• _EXERCISE DETAILS_: Could you restate word for word every line from the one containing "Instruction: Click the" to the end of the data below, pictures excluded?

======== EXERCISE INPUTS

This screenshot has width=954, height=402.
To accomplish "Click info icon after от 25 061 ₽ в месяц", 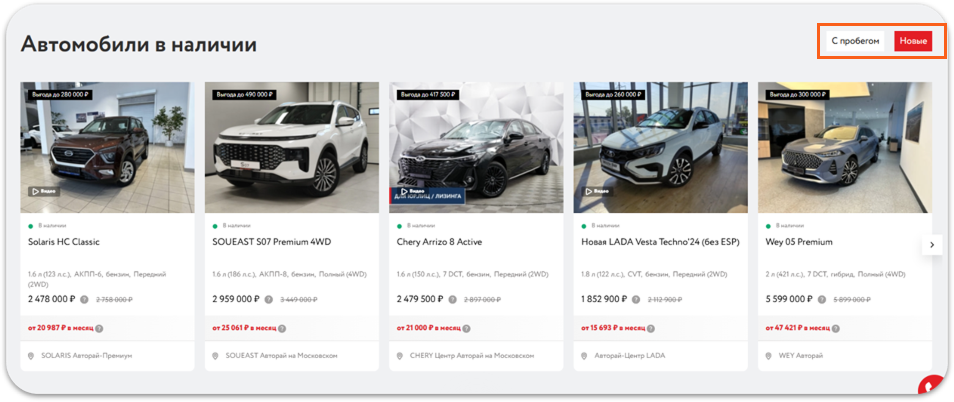I will pyautogui.click(x=282, y=328).
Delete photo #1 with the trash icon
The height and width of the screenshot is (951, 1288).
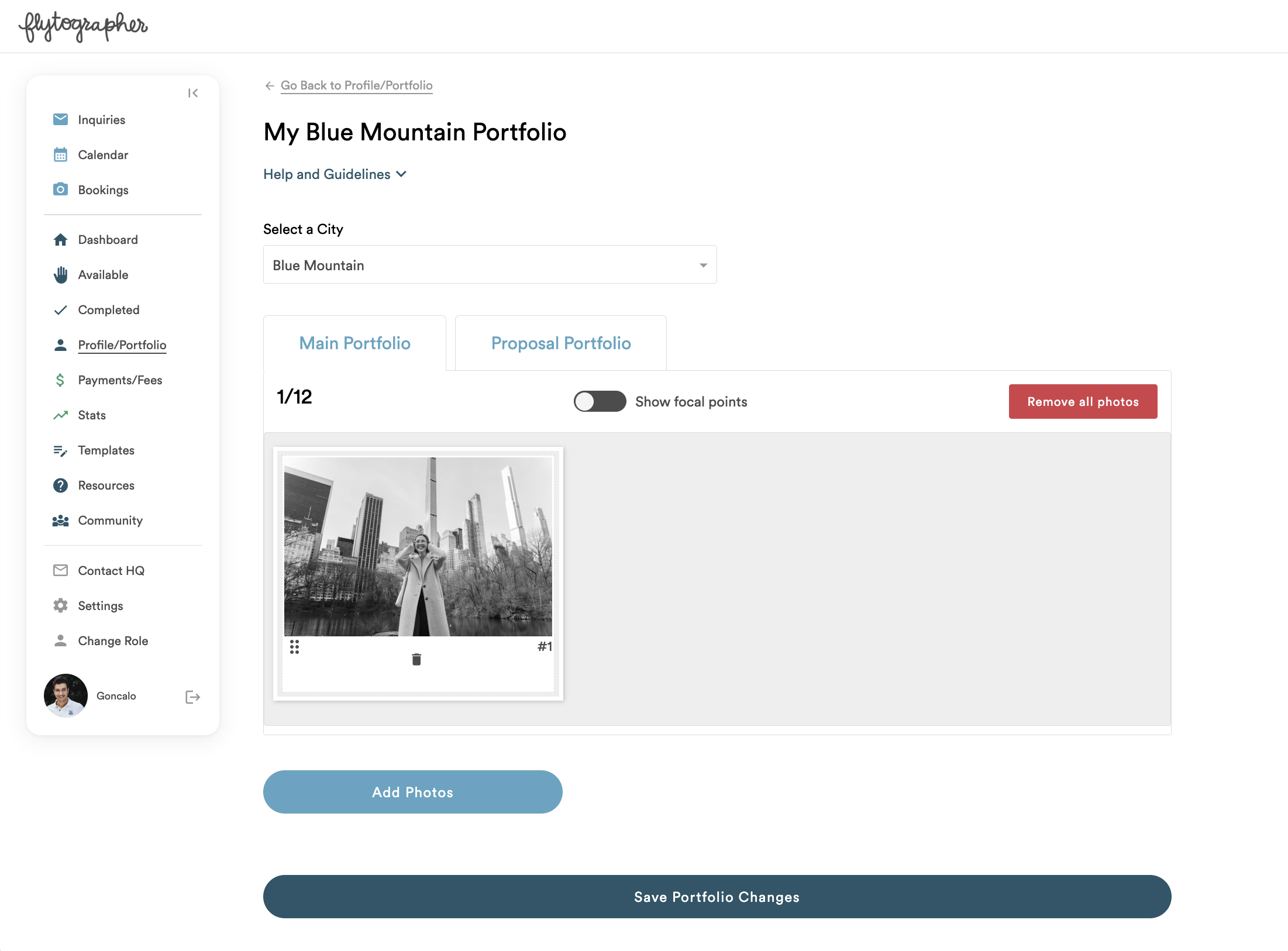pyautogui.click(x=416, y=659)
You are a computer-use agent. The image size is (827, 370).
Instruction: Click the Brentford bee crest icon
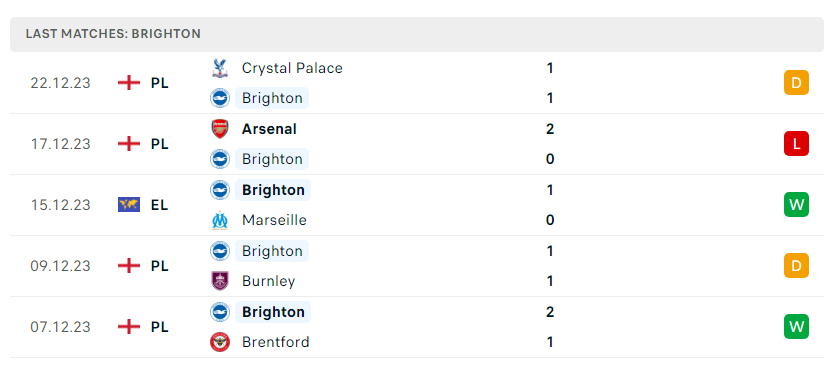click(x=219, y=342)
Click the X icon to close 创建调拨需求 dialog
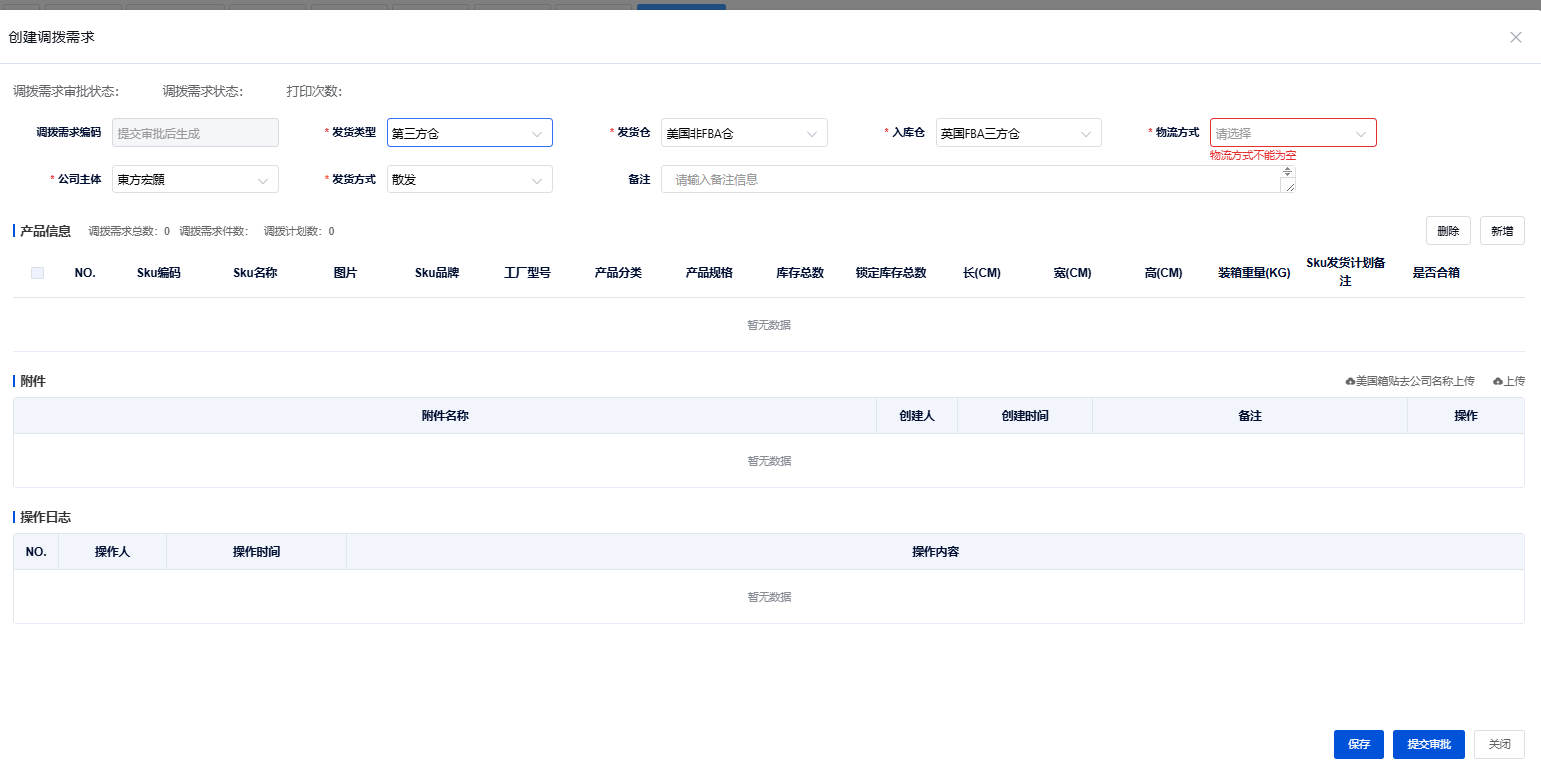 pyautogui.click(x=1515, y=37)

================

• _ANSWER BELOW_:
Instruction: Click the Brentford bee crest icon
click(x=219, y=342)
Click the X icon to close 创建调拨需求 dialog
 pyautogui.click(x=1515, y=37)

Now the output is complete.